Data rows -
###

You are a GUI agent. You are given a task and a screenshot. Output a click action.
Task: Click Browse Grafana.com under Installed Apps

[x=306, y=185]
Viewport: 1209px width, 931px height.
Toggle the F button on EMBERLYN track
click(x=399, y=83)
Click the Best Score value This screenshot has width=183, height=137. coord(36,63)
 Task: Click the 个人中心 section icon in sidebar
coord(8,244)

###

Stated exercise -
Copy out these lines word for word, covering every one of the records.

Exercise output -
You are a GUI agent. You are given a task and a screenshot. Output a click action.
Task: Click Browse Grafana.com under Installed Apps

[x=306, y=185]
Viewport: 1209px width, 931px height.
Toggle the F button on EMBERLYN track
click(x=399, y=83)
Click the Best Score value This screenshot has width=183, height=137. coord(36,63)
 Task: Click the 个人中心 section icon in sidebar
coord(8,244)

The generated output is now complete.